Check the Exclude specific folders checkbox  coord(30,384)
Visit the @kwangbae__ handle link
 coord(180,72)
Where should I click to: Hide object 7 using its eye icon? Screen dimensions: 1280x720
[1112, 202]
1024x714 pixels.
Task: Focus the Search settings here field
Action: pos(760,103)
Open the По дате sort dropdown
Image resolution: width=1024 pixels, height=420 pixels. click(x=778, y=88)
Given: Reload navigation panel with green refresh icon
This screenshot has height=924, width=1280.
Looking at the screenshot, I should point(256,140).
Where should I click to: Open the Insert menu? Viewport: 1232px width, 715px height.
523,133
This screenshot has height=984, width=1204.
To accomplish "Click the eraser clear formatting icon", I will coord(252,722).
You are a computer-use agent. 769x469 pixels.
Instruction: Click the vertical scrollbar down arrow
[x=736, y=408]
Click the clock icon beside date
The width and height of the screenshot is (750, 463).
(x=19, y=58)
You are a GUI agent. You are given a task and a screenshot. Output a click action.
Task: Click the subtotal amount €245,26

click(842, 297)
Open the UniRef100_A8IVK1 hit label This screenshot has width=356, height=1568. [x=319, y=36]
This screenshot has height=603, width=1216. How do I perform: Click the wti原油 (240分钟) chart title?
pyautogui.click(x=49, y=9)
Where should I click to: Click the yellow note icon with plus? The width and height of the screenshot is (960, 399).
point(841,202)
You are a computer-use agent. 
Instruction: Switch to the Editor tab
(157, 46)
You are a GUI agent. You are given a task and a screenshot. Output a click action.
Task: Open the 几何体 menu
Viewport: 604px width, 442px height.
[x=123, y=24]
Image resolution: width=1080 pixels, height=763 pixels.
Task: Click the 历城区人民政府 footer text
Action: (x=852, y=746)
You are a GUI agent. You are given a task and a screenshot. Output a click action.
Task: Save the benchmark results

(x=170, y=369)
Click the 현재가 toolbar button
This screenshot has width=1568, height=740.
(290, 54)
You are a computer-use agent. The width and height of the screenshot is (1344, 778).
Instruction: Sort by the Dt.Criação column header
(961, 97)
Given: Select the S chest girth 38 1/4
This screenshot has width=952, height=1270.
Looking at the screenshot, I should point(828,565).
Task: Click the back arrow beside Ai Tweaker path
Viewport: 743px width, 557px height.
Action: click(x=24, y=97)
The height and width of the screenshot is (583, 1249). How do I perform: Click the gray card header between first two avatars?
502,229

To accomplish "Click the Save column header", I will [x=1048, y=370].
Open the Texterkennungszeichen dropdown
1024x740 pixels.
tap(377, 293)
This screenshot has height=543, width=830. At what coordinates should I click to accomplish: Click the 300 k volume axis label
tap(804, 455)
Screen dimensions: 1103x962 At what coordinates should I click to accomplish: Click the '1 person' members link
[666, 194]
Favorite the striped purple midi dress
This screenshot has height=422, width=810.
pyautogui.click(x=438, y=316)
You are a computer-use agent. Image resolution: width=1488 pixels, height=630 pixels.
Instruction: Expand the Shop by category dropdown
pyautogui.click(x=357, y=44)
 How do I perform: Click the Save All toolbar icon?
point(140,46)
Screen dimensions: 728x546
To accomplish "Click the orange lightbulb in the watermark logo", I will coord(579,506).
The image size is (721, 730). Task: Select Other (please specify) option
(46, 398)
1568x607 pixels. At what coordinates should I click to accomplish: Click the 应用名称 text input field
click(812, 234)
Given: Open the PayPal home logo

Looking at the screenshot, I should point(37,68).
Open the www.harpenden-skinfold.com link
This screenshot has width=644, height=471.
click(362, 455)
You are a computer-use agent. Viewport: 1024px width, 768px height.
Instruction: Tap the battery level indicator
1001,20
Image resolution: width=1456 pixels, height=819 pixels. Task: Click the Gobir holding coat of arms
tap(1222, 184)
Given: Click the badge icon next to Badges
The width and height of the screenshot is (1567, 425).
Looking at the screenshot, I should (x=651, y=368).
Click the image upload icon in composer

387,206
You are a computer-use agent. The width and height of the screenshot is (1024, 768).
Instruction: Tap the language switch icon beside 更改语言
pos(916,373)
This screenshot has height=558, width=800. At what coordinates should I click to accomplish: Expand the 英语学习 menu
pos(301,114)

────

**WHAT THIS TASK INVOLVES**. Copy every record above verbatim and in full.

**EXPECTED OUTPUT**.
Check the Exclude specific folders checkbox  coord(30,384)
Visit the @kwangbae__ handle link
 coord(180,72)
Where should I click to: Hide object 7 using its eye icon? Screen dimensions: 1280x720
[1112, 202]
1024x714 pixels.
Task: Focus the Search settings here field
Action: pos(760,103)
Open the По дате sort dropdown
Image resolution: width=1024 pixels, height=420 pixels. click(x=778, y=88)
Given: Reload navigation panel with green refresh icon
This screenshot has height=924, width=1280.
Looking at the screenshot, I should point(256,140).
Where should I click to: Open the Insert menu? Viewport: 1232px width, 715px height.
523,133
This screenshot has height=984, width=1204.
To accomplish "Click the eraser clear formatting icon", I will coord(252,722).
You are a computer-use agent. 769x469 pixels.
Instruction: Click the vertical scrollbar down arrow
[x=736, y=408]
Click the clock icon beside date
The width and height of the screenshot is (750, 463).
(x=19, y=58)
You are a GUI agent. You are given a task and a screenshot. Output a click action.
Task: Click the subtotal amount €245,26

click(842, 297)
Open the UniRef100_A8IVK1 hit label This screenshot has width=356, height=1568. [x=319, y=36]
This screenshot has height=603, width=1216. How do I perform: Click the wti原油 (240分钟) chart title?
pyautogui.click(x=49, y=9)
Where should I click to: Click the yellow note icon with plus? The width and height of the screenshot is (960, 399).
point(841,202)
You are a computer-use agent. 
Instruction: Switch to the Editor tab
(157, 46)
You are a GUI agent. You are given a task and a screenshot. Output a click action.
Task: Open the 几何体 menu
Viewport: 604px width, 442px height.
[x=123, y=24]
Image resolution: width=1080 pixels, height=763 pixels.
Task: Click the 历城区人民政府 footer text
Action: (x=852, y=746)
You are a GUI agent. You are given a task and a screenshot. Output a click action.
Task: Save the benchmark results

(x=170, y=369)
Click the 현재가 toolbar button
This screenshot has width=1568, height=740.
(290, 54)
You are a computer-use agent. The width and height of the screenshot is (1344, 778).
Instruction: Sort by the Dt.Criação column header
(961, 97)
Given: Select the S chest girth 38 1/4
This screenshot has width=952, height=1270.
Looking at the screenshot, I should point(828,565).
Task: Click the back arrow beside Ai Tweaker path
Viewport: 743px width, 557px height.
Action: click(x=24, y=97)
The height and width of the screenshot is (583, 1249). How do I perform: Click the gray card header between first two avatars?
502,229

To accomplish "Click the Save column header", I will [x=1048, y=370].
Open the Texterkennungszeichen dropdown
1024x740 pixels.
tap(377, 293)
This screenshot has height=543, width=830. At what coordinates should I click to accomplish: Click the 300 k volume axis label
tap(804, 455)
Screen dimensions: 1103x962 At what coordinates should I click to accomplish: Click the '1 person' members link
[666, 194]
Favorite the striped purple midi dress
This screenshot has height=422, width=810.
pyautogui.click(x=438, y=316)
You are a computer-use agent. Image resolution: width=1488 pixels, height=630 pixels.
Instruction: Expand the Shop by category dropdown
pyautogui.click(x=357, y=44)
 How do I perform: Click the Save All toolbar icon?
point(140,46)
Screen dimensions: 728x546
To accomplish "Click the orange lightbulb in the watermark logo", I will coord(579,506).
The image size is (721, 730). Task: Select Other (please specify) option
(46, 398)
1568x607 pixels. At what coordinates should I click to accomplish: Click the 应用名称 text input field
click(812, 234)
Given: Open the PayPal home logo

Looking at the screenshot, I should point(37,68).
Open the www.harpenden-skinfold.com link
This screenshot has width=644, height=471.
click(362, 455)
You are a computer-use agent. Viewport: 1024px width, 768px height.
Instruction: Tap the battery level indicator
1001,20
Image resolution: width=1456 pixels, height=819 pixels. Task: Click the Gobir holding coat of arms
tap(1222, 184)
Given: Click the badge icon next to Badges
The width and height of the screenshot is (1567, 425).
Looking at the screenshot, I should (x=651, y=368).
Click the image upload icon in composer

387,206
You are a computer-use agent. The width and height of the screenshot is (1024, 768).
Instruction: Tap the language switch icon beside 更改语言
pos(916,373)
This screenshot has height=558, width=800. At what coordinates should I click to accomplish: Expand the 英语学习 menu
pos(301,114)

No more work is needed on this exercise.